Si, au cours des deux dernières décennies, des progrès significatifs ont été accomplis afin de « consolider le rôle de la justice pénale internationale en tant que partie intégrante de la réponse apportée par la communauté internationale aux conflits armés et atrocités de masse », Mme Fernández a également précisé les implications du principe de complémentarité : « La Cour n'a pas été créée pour entrer en compétition avec les États ou les remplacer. Au contraire, le droit et, de fait, le devoir d'enquêter et de poursuivre les auteurs de ces crimes revient d'abord aux États. Le rôle de la Cour est de rendre justice seulement si les États y échouent ».

Par ailleurs, la Présidente de la CPI a énuméré un certain nombre d’éléments positifs : « Depuis sa création, la Cour a accompli beaucoup pour s'attaquer aux crimes touchant l'ensemble de la communauté internationale, tels que l'usage d'enfants soldats, la violence sexuelle en temps de conflit armé, les attaques contre les civils et la destruction de biens culturels. Significativement, la création de la CPI a donné une voix aux victimes, qui ont la possibilité de participer aux procédures judiciaires et de demander réparation. Le Fonds au profit des victimes, en collaboration avec la Cour, a prêté assistance à plus de trois cent mille victimes en leur offrant une possibilité de réhabilitation physique et psychologique de même qu'un soutien matériel ».

En conclusion, « la Cour fait son travail » et a même « entrepris un nombre important de réformes pour augmenter la rapidité et la qualité des poursuites et des procédures judiciaires. L'engagement de la Cour à rendre une justice de qualité est illustré par les résultats significatifs que nous avons obtenus cette année ». De fait, le volume d'activité judiciaire de la CPI en 2015-2016 a été inédit, avec trois jugements et deux procès tenus dans leur intégralité, tandis que deux autres procès sont en cours et qu’il est prévu qu'un autre débute prochainement.

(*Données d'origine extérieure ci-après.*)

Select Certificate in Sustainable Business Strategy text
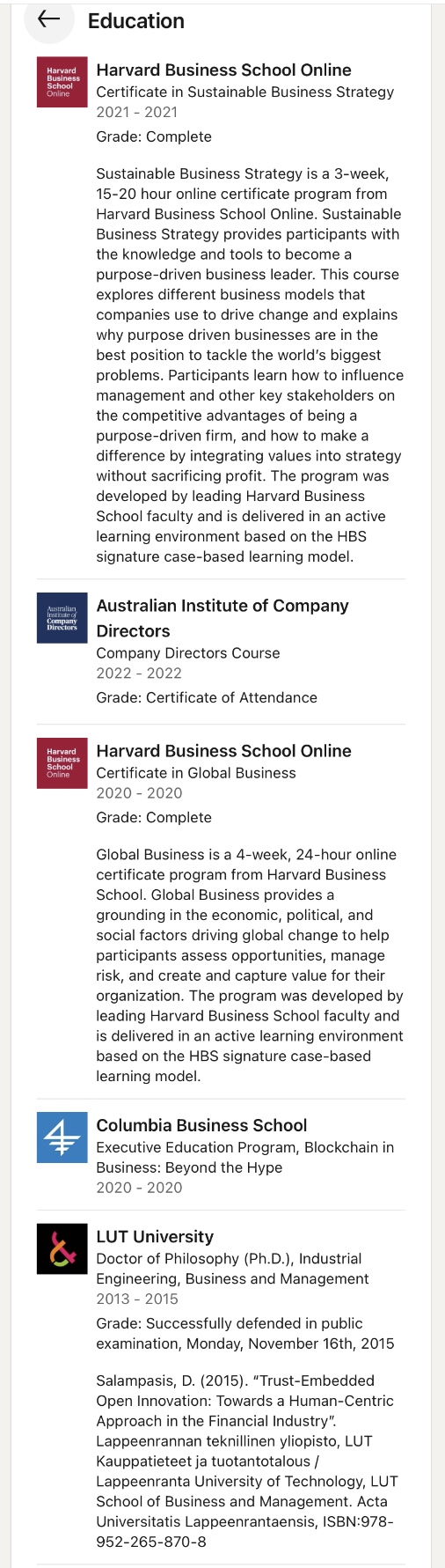445x1568 pixels. 245,92
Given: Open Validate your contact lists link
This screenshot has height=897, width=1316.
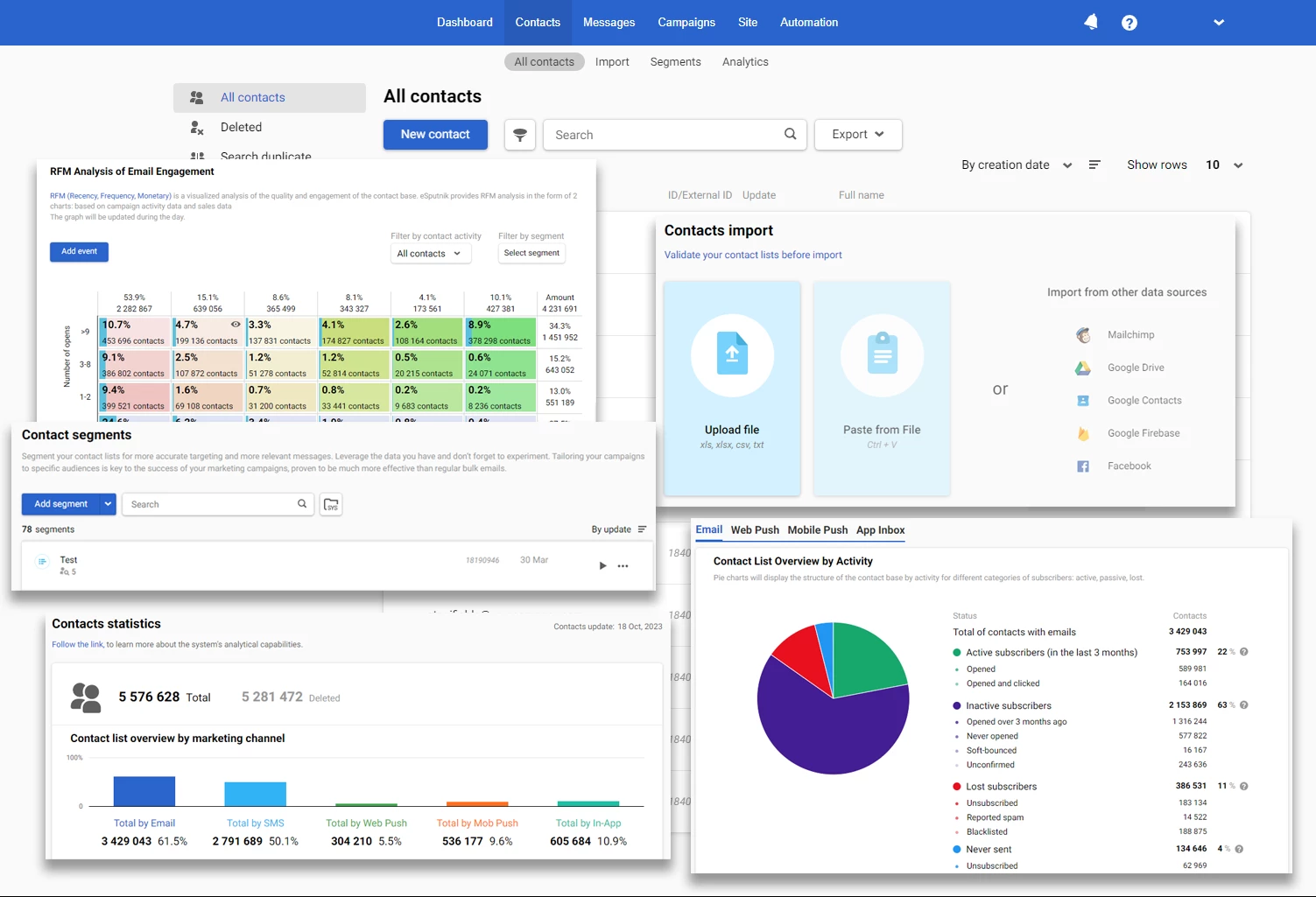Looking at the screenshot, I should (x=753, y=255).
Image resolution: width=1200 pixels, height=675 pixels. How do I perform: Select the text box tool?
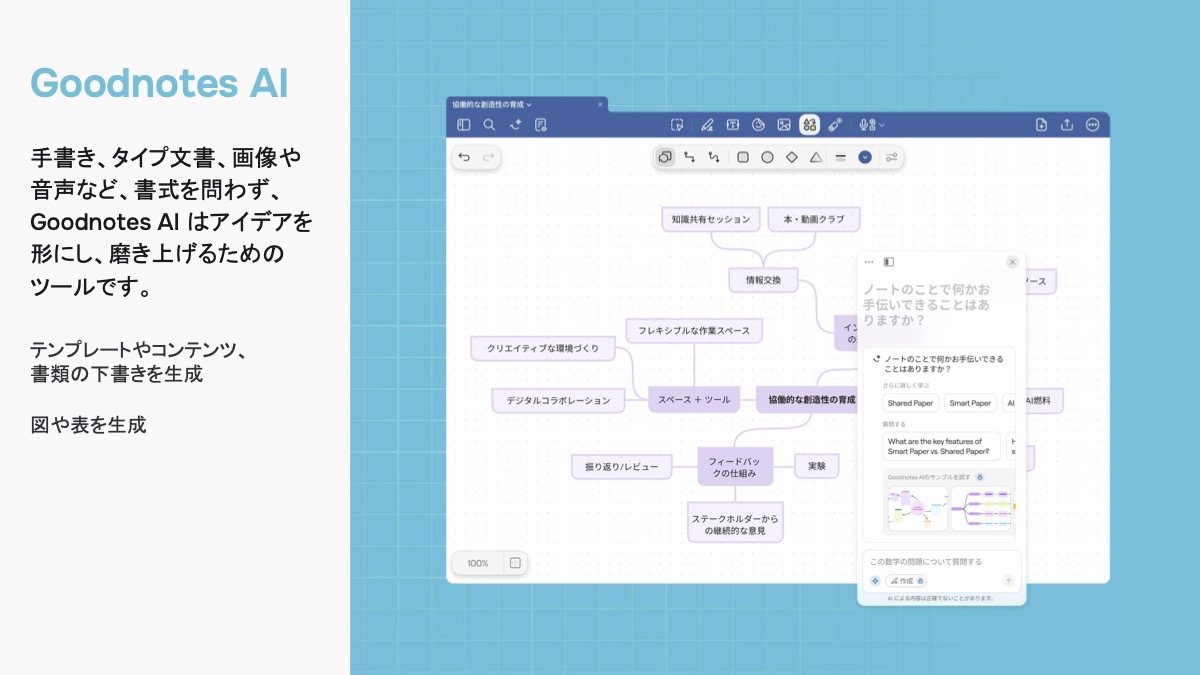point(732,125)
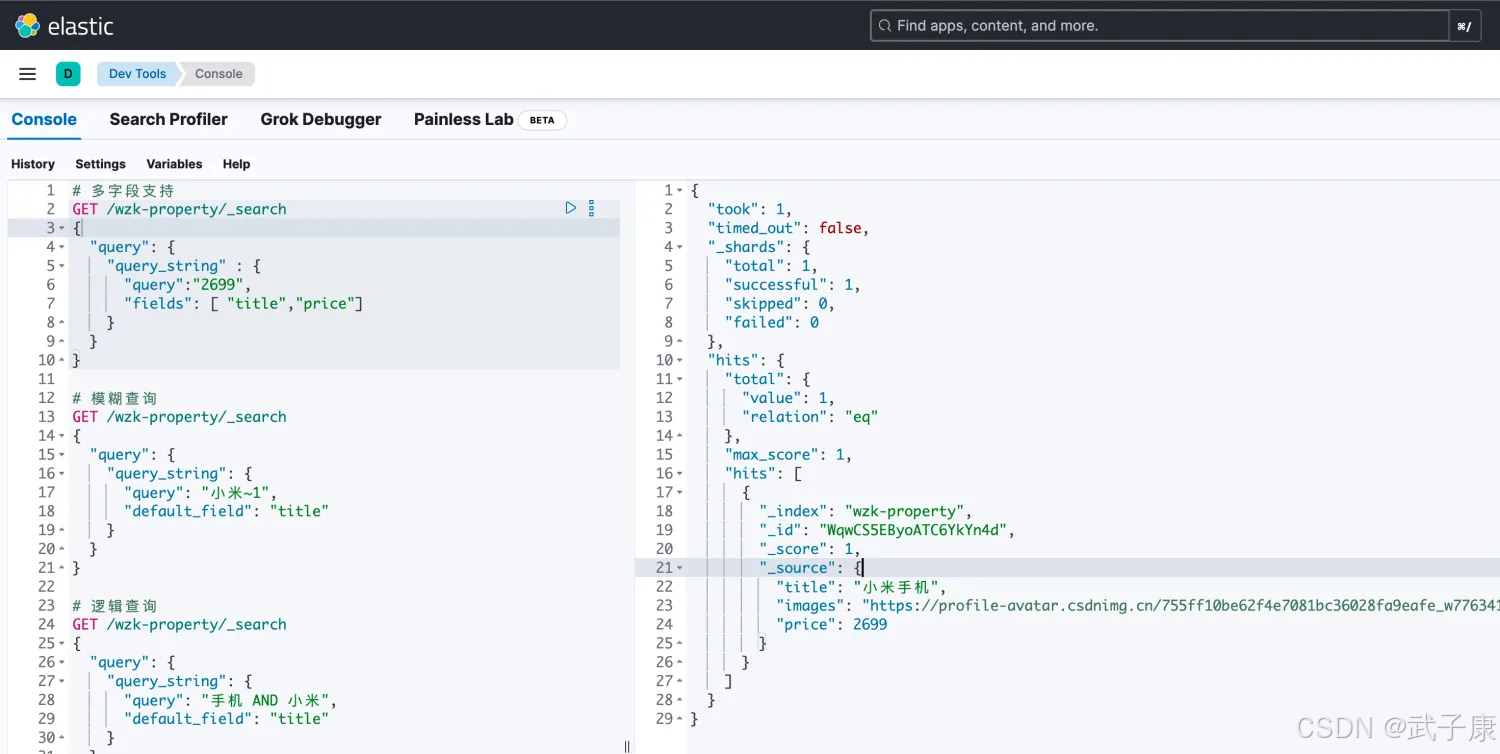Click the search magnifier icon
This screenshot has width=1500, height=754.
click(x=884, y=26)
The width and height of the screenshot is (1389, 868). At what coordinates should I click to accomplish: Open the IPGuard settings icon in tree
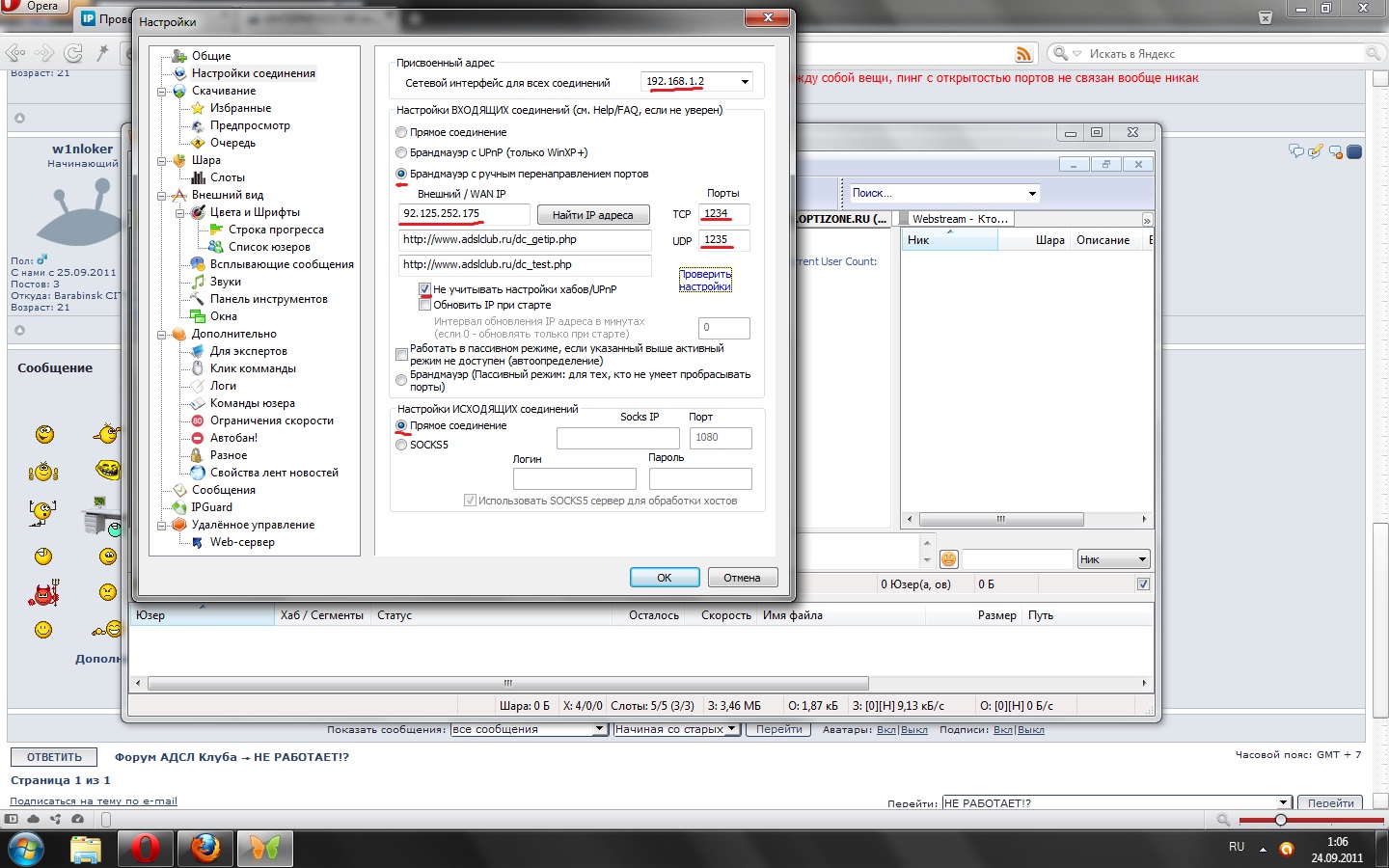click(x=179, y=507)
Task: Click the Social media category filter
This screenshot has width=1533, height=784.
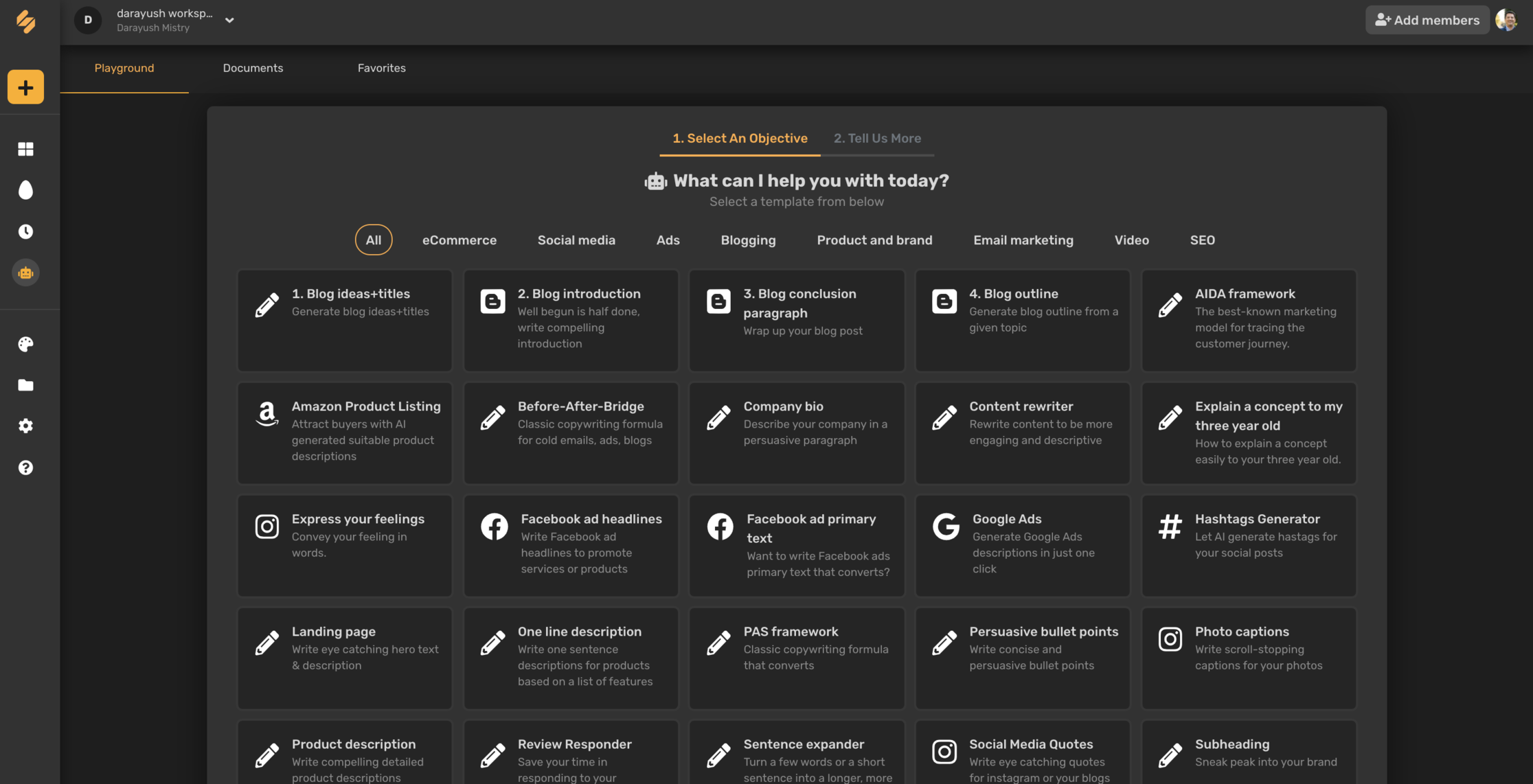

Des procédures en réparation sont en cours dans quatre affaires. Au total, dix situations font actuellement l'objet d'enquêtes par la Cour.

L'enquête la plus récente concernant la Géorgie a été ouverte le 27 janvier 2016. A cet égard, dans le
rapport annuel de la CPI sur les activités menées en 2016 en matière d’examen préliminaire, paru le 14 novembre, la Procureure, Fatou Bensouda, a qualifié le rattachement de la Crimée à la Russie de « conflit armé international entre l'Ukraine et la Russie qui débute le 26 février 2014 », ce qui a pour conséquence que « le droit des conflits armés internationaux continue à s'appliquer après le 18 mars 2014, date du référendum, dans la mesure où la situation se rapporte à un état d'occupation en cours ». Dès le lendemain, le Président russe, Vladimir Poutine, décidait, à l’instar des Etats-Unis en 2002, de retirer par décret la signature de la Russie du Statut de la CPI qu’elle n’a jamais ratifié. Cette annonce est intervenue tandis que l’Assemblée annuelle de ses 124 Etats membres débutait, le même jour, à La Haye, avec pour ordre du jour de « circonscrire la crise ».